(Collected data entries)
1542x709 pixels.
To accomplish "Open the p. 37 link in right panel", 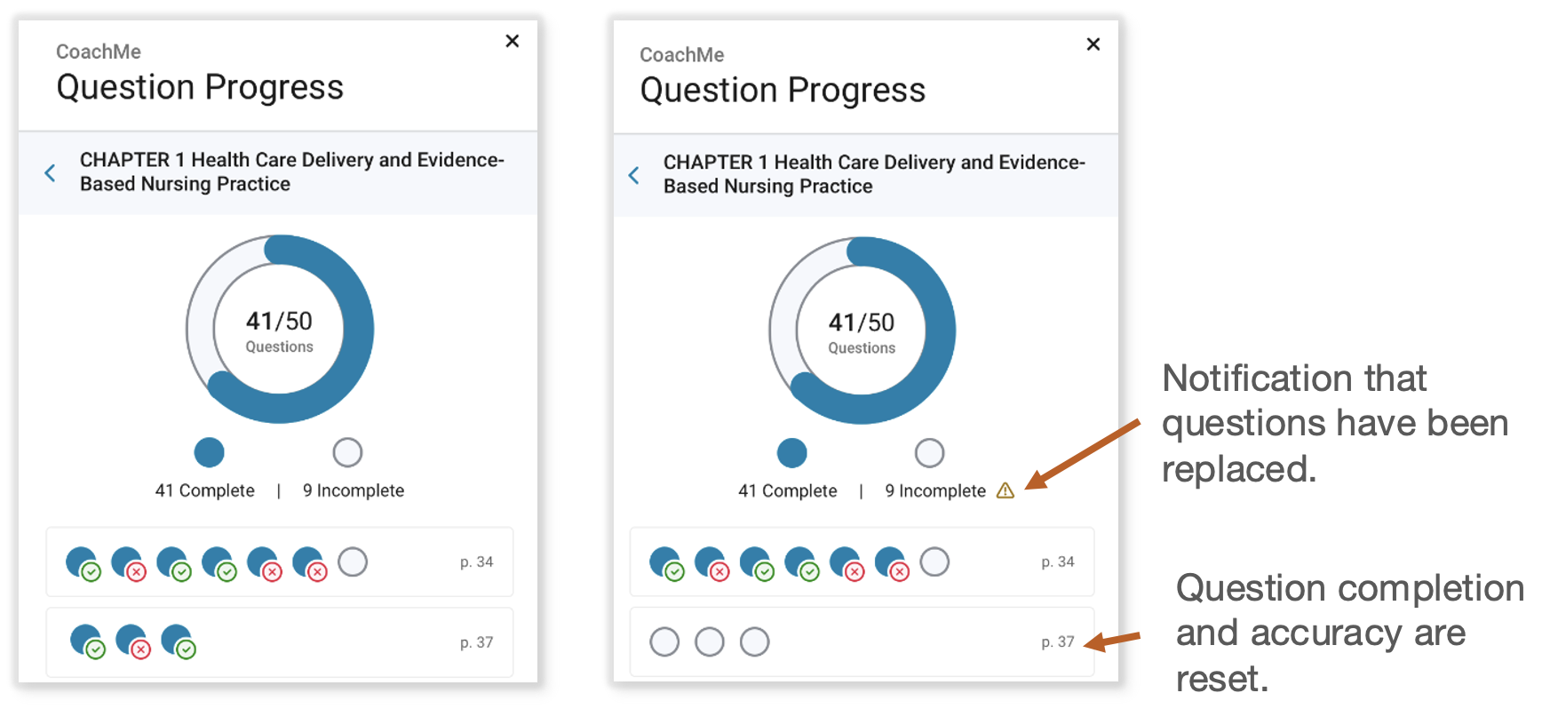I will 1058,641.
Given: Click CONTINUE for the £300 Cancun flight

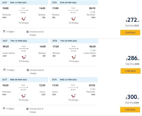Looking at the screenshot, I should [x=130, y=110].
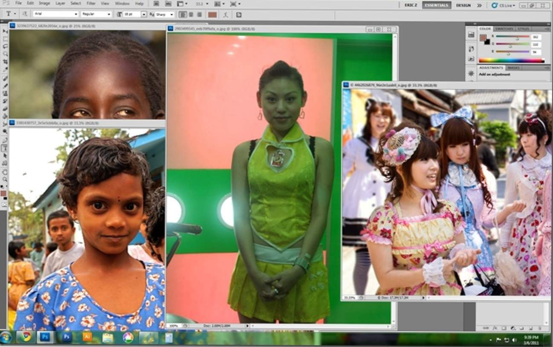Enable left align text option
Screen dimensions: 553x347
pos(182,14)
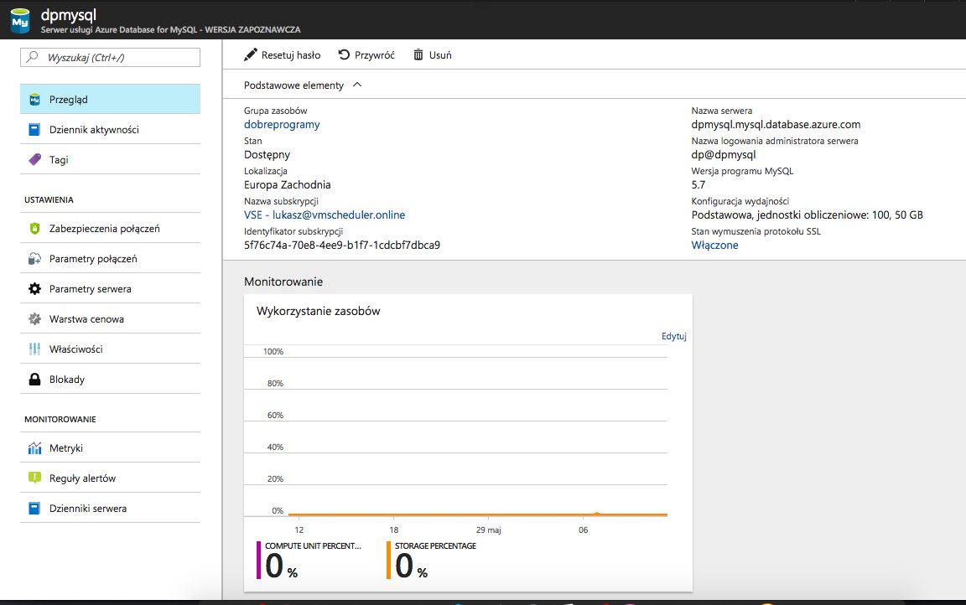The height and width of the screenshot is (605, 966).
Task: Click Edytuj on the resource usage chart
Action: tap(673, 336)
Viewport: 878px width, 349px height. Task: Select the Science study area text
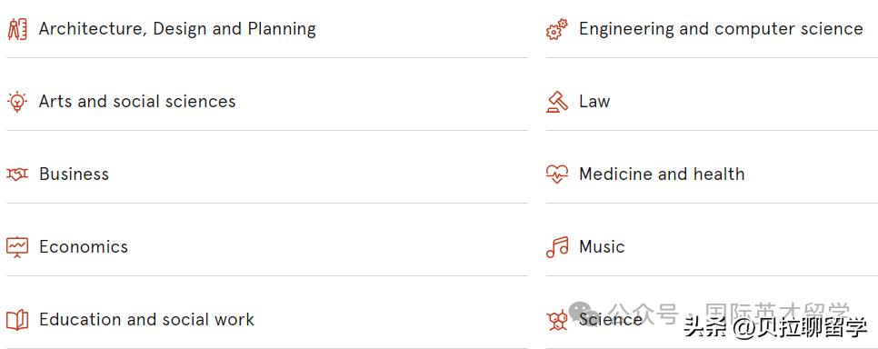(611, 320)
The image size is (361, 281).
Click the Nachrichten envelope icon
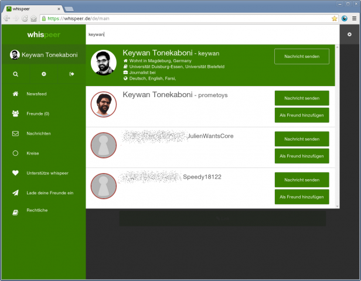tap(15, 133)
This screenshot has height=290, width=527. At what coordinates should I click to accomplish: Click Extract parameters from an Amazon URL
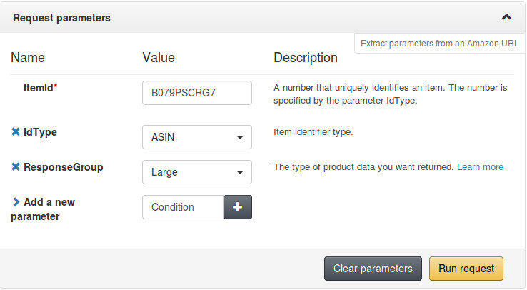click(x=440, y=44)
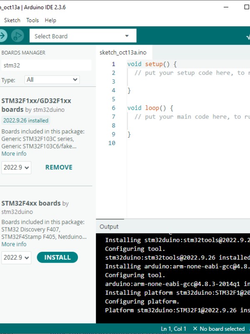Screen dimensions: 250x334
Task: Remove the STM32F1xx/GD32F1xx boards package
Action: [x=59, y=167]
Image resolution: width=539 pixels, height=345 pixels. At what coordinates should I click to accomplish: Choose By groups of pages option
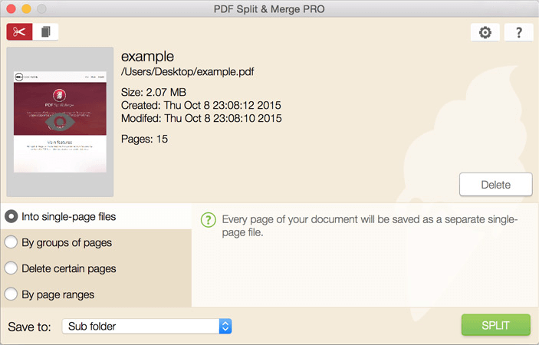pyautogui.click(x=12, y=243)
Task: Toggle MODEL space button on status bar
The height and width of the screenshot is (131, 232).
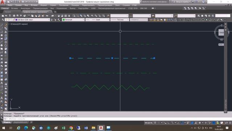Action: point(149,123)
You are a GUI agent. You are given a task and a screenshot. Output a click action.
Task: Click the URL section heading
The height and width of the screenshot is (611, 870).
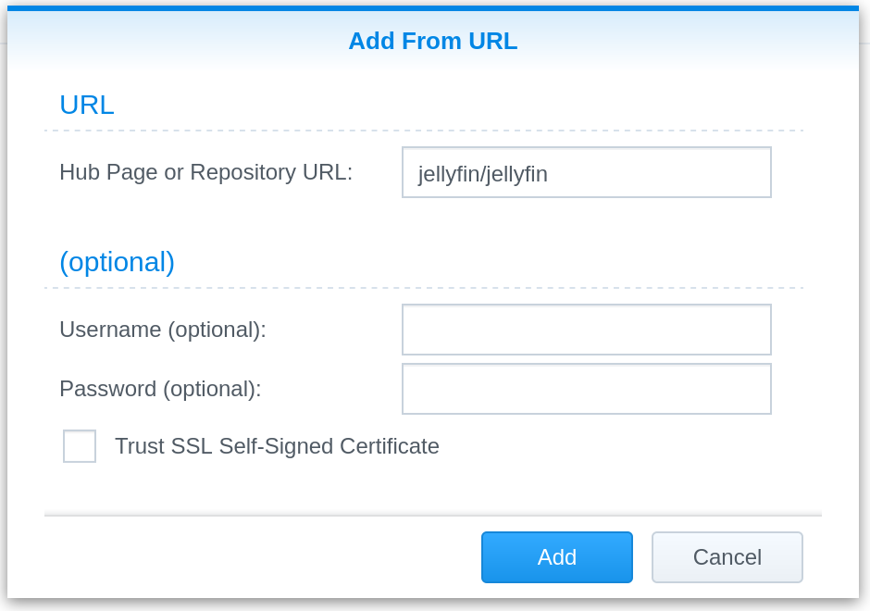click(87, 105)
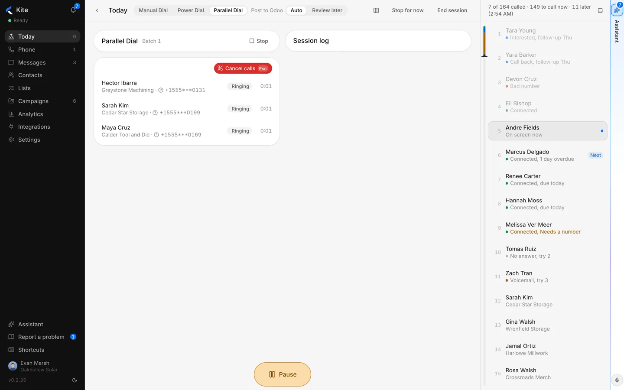Pause the dialing session
Image resolution: width=624 pixels, height=390 pixels.
coord(283,374)
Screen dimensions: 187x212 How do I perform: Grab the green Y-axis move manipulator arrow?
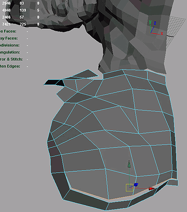point(129,164)
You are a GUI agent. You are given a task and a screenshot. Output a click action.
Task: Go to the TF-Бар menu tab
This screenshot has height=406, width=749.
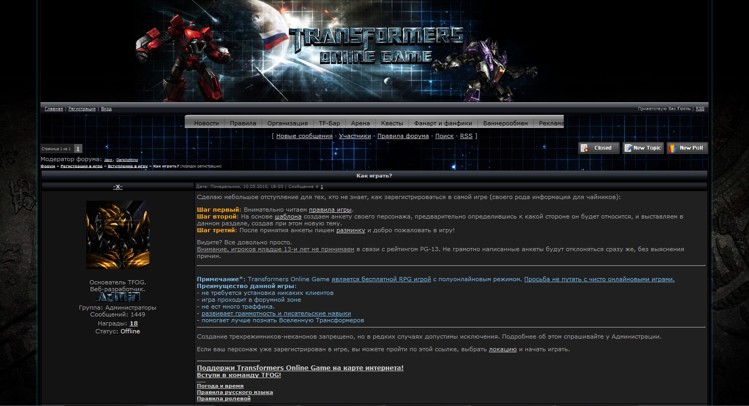329,123
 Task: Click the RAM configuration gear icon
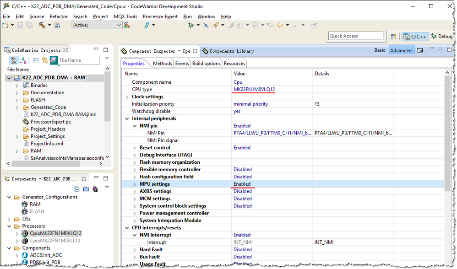point(25,204)
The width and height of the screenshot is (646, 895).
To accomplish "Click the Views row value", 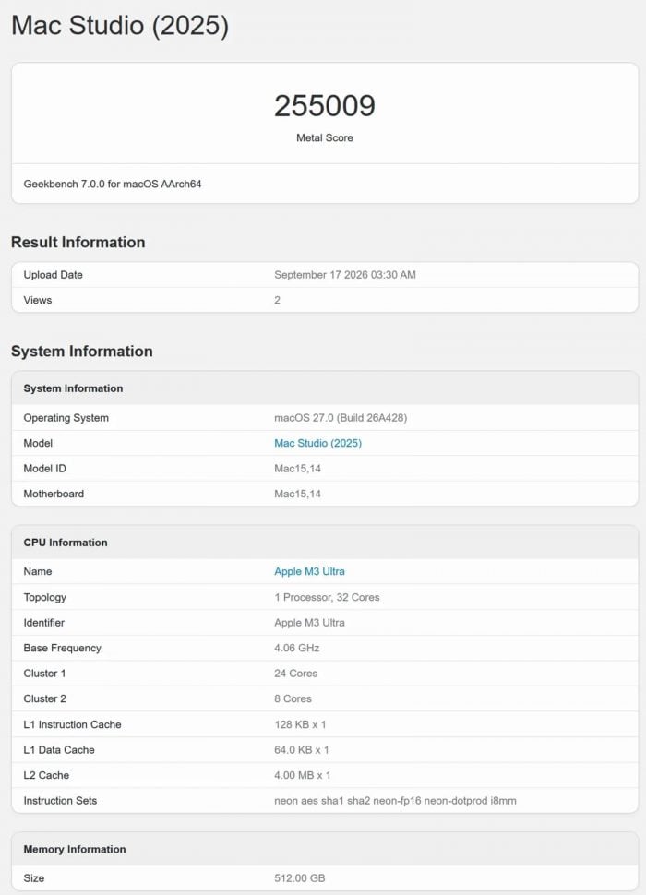I will [x=278, y=300].
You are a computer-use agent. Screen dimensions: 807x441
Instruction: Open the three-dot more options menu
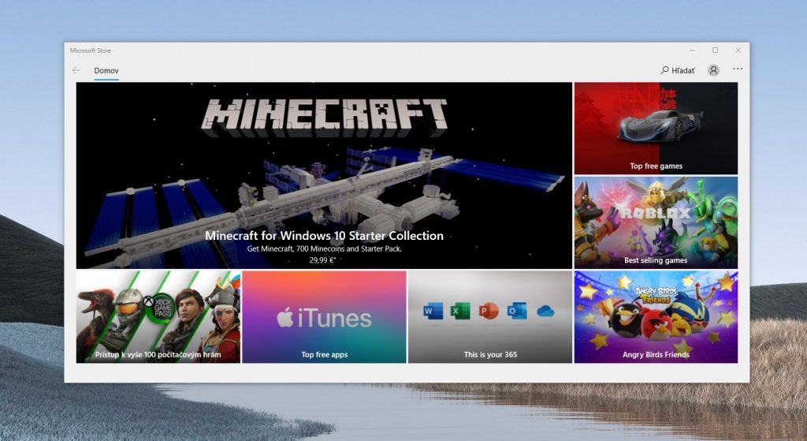click(738, 69)
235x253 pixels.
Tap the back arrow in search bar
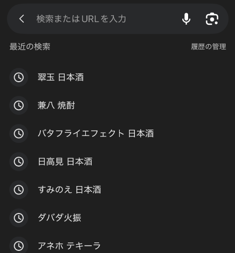(22, 19)
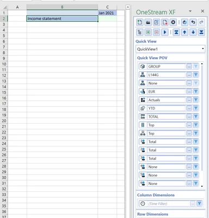Click the Undo arrow icon
The width and height of the screenshot is (209, 218).
[193, 22]
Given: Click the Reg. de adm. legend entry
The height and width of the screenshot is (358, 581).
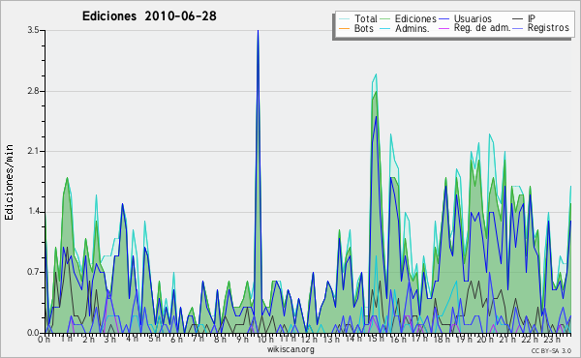Looking at the screenshot, I should coord(475,28).
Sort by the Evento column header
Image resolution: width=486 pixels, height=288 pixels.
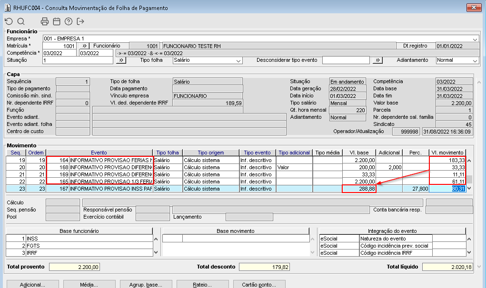[99, 153]
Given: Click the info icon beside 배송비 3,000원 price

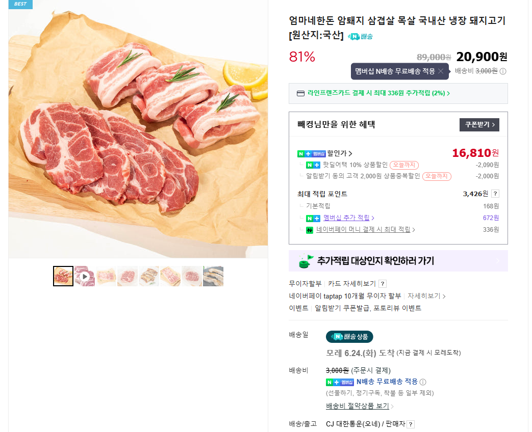Looking at the screenshot, I should tap(503, 71).
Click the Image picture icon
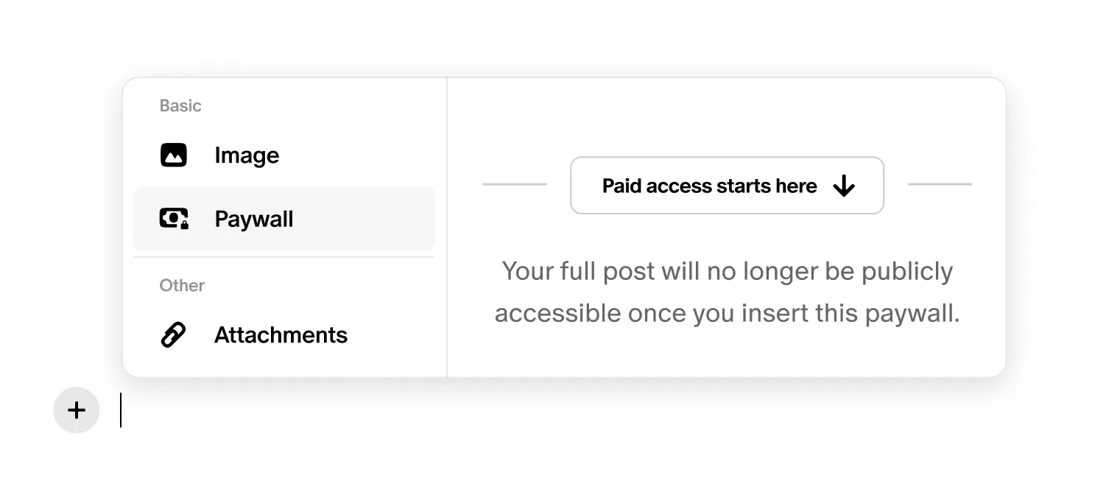Image resolution: width=1106 pixels, height=495 pixels. point(174,155)
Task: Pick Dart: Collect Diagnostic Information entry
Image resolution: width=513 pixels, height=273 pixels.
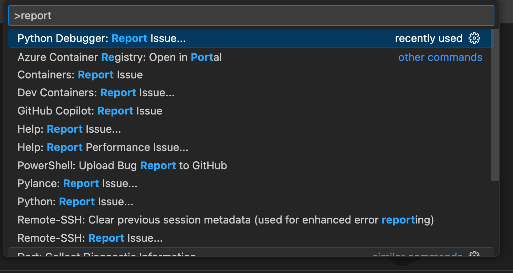Action: (x=107, y=255)
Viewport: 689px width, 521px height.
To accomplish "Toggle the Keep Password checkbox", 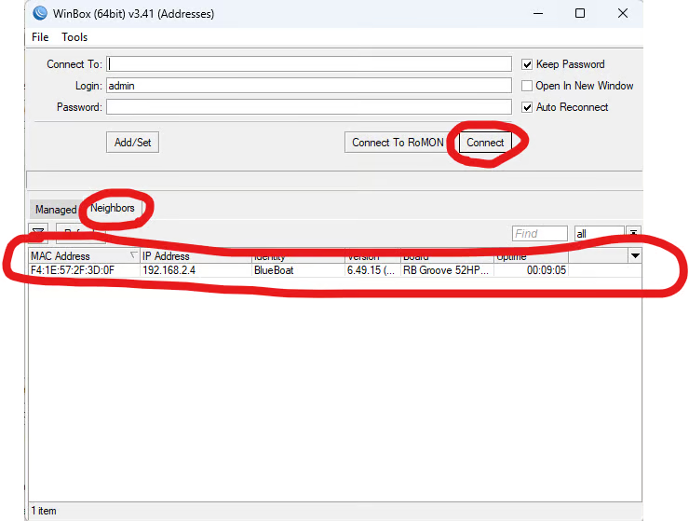I will (527, 64).
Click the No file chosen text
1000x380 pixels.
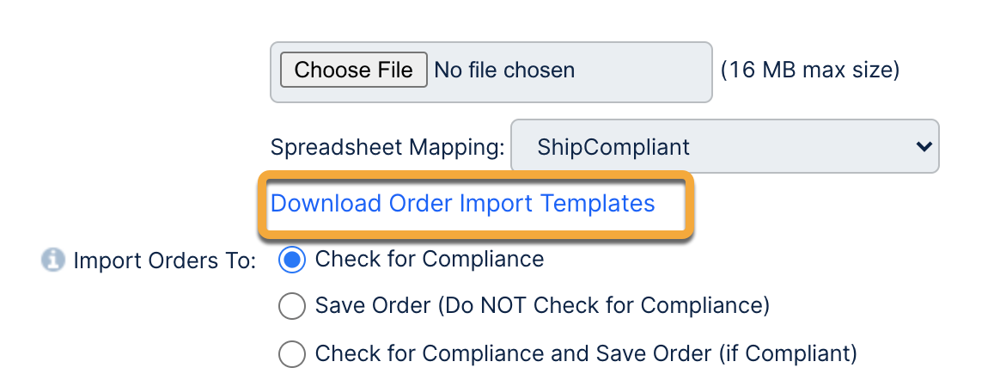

> Requirement
Every line of the data above that includes "entry" should be listed.

> Reply to the exercise
Given: Click the Reg. de adm. legend entry
Task: Pick Dart: Collect Diagnostic Information entry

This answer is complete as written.